**About this task:** The records under this task must be duplicated exactly.

Dataset entries
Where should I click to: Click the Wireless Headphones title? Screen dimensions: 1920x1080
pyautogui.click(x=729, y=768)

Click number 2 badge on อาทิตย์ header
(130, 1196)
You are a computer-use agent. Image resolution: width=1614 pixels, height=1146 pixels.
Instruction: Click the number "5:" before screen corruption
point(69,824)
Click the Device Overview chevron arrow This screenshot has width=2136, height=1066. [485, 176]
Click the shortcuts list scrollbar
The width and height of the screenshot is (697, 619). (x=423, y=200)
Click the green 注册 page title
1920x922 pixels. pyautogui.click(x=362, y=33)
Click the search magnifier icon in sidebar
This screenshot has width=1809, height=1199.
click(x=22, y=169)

**Answer box:**
Where should I click to: Click the Wireless Headphones title? Screen dimensions: 1920x1080
pyautogui.click(x=729, y=768)

Click number 2 badge on อาทิตย์ header
(130, 1196)
You are a computer-use agent. Image resolution: width=1614 pixels, height=1146 pixels.
Instruction: Click the number "5:" before screen corruption
point(69,824)
Click the Device Overview chevron arrow This screenshot has width=2136, height=1066. [485, 176]
Click the shortcuts list scrollbar
The width and height of the screenshot is (697, 619). (x=423, y=200)
Click the green 注册 page title
1920x922 pixels. pyautogui.click(x=362, y=33)
Click the search magnifier icon in sidebar
This screenshot has width=1809, height=1199.
click(x=22, y=169)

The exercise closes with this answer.